Once, Heimdall never would have dared to say what he said next. There were some things that ought to remain unspoken, not out of any fear of reprisal, but because to expose some truths would have closed too much of the necessary distance between he and the rest of his people. But that sort of thing didn't seem to matter anymore, and if Thor didn't seem inclined to leave him alone when he was suffering, perhaps this would encourage him to do so for at least the next few days.
"Why so interested, sire? Did you wish it were yours?" he asked, knowing the answer before he spoke it.
"Do I--no, of course not. Don't be--don't be ridiculous," Thor said, and laughed, a nervous laugh not at all like himself. He got up from his chair a minute later, after no less than four new denials, and all but ran back to one of his many other concerns.
*
He came back several hours later.
"Can I ask you a question?"
"Certainly," Heimdall said. "Although I don't promise you'll like the answer."
"All right. Do you think your child might be mine, after all?"
"...No." For one thing, they'd never lain together, or even come close, though Heimdall was not unaware of how Thor had lusted after him in the autumn of his boyhood, and sometimes still. For another, even if Thor had developed some new power in the last few weeks, he'd been nowhere near Asgard when this seed had been planted.
"Well, Asgard is a people, and I'm the king of that people...and you say the child is Asgard's. It would make sense, wouldn't it?"

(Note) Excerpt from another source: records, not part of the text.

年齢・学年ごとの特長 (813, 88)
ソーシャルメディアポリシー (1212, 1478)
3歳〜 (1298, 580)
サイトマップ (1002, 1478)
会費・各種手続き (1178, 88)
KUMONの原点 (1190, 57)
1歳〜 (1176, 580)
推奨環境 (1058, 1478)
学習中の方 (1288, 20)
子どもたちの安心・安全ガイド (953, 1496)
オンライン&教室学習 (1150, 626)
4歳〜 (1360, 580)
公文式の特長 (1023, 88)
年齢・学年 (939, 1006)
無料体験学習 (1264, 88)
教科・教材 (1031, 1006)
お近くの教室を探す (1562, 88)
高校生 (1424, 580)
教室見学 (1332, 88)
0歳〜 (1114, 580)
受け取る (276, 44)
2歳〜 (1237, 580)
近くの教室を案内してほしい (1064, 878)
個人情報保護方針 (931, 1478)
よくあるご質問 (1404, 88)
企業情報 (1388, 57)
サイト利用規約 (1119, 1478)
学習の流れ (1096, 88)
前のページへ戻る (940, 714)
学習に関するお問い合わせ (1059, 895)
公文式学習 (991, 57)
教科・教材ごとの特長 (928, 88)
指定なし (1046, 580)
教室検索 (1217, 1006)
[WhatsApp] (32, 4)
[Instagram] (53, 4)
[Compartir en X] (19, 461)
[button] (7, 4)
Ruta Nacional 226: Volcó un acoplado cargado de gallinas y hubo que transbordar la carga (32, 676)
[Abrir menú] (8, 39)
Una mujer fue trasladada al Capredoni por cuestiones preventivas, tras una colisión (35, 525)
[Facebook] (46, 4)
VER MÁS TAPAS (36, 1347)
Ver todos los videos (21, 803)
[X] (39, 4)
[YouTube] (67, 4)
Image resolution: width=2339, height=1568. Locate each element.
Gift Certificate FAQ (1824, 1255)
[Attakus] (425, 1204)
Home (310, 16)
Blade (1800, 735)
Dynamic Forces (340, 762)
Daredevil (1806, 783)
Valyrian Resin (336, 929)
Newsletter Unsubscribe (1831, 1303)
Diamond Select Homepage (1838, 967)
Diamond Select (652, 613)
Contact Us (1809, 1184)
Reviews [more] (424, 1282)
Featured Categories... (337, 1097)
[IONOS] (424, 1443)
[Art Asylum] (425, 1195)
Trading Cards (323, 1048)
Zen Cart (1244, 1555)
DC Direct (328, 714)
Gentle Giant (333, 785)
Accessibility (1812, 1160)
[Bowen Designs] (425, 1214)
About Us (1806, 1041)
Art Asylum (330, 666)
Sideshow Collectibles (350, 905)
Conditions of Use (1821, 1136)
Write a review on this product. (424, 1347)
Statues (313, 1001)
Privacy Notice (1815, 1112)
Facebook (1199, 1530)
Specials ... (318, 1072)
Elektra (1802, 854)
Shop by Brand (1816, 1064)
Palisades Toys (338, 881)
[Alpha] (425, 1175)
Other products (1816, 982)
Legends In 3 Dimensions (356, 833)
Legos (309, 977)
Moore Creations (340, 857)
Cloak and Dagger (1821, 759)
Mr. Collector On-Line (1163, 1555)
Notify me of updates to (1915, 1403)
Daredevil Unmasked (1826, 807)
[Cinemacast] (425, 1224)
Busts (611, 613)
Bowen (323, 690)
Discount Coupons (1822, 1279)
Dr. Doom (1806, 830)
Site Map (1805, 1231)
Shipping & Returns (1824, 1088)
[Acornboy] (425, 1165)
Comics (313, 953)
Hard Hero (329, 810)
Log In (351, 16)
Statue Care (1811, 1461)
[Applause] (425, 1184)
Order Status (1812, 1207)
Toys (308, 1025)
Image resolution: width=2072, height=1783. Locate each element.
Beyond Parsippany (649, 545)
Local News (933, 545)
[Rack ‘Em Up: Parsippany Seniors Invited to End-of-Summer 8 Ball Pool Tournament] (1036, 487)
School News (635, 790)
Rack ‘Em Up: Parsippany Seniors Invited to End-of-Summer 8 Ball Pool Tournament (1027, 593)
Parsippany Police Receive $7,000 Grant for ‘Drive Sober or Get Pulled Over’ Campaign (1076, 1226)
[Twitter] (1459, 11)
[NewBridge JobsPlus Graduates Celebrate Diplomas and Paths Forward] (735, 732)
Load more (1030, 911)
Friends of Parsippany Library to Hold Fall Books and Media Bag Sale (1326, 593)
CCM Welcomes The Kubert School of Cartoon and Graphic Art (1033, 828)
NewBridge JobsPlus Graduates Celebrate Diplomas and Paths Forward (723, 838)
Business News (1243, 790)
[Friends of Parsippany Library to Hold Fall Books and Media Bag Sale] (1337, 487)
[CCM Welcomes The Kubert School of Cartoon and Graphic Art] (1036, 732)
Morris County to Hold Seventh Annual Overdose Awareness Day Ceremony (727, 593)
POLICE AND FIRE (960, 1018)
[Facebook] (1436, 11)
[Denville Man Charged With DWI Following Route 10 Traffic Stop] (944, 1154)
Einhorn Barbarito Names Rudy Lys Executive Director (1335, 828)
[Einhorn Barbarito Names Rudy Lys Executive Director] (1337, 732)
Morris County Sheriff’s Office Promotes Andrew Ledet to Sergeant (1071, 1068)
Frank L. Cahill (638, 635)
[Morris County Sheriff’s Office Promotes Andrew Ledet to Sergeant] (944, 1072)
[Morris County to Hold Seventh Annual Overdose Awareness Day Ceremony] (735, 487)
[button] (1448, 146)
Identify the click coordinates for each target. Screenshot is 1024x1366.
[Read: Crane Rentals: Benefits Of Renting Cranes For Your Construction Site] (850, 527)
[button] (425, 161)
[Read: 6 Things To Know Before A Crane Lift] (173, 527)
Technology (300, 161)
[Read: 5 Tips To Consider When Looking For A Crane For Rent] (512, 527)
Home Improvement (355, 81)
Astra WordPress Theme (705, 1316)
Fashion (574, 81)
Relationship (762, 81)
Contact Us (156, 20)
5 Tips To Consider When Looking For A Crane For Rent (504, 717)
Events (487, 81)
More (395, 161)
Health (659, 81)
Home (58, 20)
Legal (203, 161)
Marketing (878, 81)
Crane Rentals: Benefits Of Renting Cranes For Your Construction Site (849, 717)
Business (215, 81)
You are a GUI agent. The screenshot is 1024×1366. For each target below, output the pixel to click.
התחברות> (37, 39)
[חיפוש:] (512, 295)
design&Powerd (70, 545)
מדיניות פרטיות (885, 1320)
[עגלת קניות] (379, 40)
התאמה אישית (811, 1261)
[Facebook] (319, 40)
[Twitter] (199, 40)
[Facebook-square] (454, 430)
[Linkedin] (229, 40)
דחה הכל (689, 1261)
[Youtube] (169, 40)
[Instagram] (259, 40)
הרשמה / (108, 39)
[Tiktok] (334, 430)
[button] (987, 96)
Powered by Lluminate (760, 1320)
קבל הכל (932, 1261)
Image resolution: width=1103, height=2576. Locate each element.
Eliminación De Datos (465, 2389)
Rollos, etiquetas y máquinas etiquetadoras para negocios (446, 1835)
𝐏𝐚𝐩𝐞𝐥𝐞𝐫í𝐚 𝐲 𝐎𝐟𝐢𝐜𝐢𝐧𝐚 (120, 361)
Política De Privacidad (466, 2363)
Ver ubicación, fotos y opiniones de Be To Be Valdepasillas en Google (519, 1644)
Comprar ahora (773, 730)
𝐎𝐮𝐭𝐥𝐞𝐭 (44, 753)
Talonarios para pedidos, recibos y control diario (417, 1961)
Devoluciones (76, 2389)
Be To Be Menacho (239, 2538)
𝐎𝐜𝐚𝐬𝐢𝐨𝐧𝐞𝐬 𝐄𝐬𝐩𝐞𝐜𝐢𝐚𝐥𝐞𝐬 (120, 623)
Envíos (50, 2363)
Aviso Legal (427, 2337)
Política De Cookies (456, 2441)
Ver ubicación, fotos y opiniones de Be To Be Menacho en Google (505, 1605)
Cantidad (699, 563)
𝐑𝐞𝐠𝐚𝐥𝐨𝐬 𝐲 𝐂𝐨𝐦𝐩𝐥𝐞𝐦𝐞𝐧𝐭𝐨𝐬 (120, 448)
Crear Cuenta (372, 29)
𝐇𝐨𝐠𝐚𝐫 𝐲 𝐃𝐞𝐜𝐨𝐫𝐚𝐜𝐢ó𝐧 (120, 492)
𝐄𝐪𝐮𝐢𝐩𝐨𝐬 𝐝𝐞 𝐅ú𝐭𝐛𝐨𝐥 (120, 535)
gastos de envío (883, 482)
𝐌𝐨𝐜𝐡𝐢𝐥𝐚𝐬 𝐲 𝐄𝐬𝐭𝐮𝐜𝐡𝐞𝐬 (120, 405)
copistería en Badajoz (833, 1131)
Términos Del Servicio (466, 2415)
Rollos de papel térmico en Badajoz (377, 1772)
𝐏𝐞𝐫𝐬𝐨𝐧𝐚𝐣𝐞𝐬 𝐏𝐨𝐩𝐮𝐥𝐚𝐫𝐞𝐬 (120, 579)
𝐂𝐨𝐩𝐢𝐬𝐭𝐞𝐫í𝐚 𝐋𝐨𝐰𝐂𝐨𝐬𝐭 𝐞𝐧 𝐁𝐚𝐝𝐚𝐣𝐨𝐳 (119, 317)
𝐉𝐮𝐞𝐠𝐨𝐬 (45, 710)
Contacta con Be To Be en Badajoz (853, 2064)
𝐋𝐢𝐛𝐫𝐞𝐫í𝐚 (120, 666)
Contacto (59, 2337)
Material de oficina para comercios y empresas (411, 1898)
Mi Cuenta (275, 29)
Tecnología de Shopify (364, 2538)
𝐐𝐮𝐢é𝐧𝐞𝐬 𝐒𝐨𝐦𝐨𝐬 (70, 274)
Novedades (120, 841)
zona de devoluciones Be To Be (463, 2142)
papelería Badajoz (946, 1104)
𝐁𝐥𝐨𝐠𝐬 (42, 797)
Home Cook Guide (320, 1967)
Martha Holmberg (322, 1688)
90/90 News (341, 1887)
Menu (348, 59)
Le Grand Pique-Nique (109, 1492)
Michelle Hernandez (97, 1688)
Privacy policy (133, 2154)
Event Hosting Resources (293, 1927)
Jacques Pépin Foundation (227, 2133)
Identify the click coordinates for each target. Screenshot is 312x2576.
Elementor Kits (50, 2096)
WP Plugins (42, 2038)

This argument was almost certainly flawed, but Heimdall's headache was such that he couldn't see where the flaw might reside. "...Perhaps."
"See? You were right after all," Thor said nonsensically--or at least Heimdall could make no sense of it.
*
Several weeks later, Heimdall seemed finally to be free of headaches, dizzy spells, and other such weaknesses. His abdomen had also swollen during this time, so that everyone else finally noticed the difference.
Of course, it was once again Thor who remarked upon it, by sitting down and asking another question: "What does it feel like?"
"My ankles hurt," Heimdall said. "And my back."
"Ah," Thor said.
"Was that not what you wanted to know?"
"You know it wasn't."
"No," Heimdall said. "But you may."
Thor did, hand coming to rest on Heimdall's stomach. First it was a cautious touch, fingertips only. Then his palm came to rest there, too, fingers splayed out, as if he were trying to span them across the whole of Heimdall's belly. He smiled, wholly, the sun come to burn away the clouds. Something warm seemed to pass from his hand through to Heimdall: some heretofore unknown power, some new sign.
"This is a powerful blessing," Heimdall murmured.
"Mm," Thor said, and leaned in and kissed him, leaving his hand where it was all the while.
Heimdall found he had no objection to this, after all.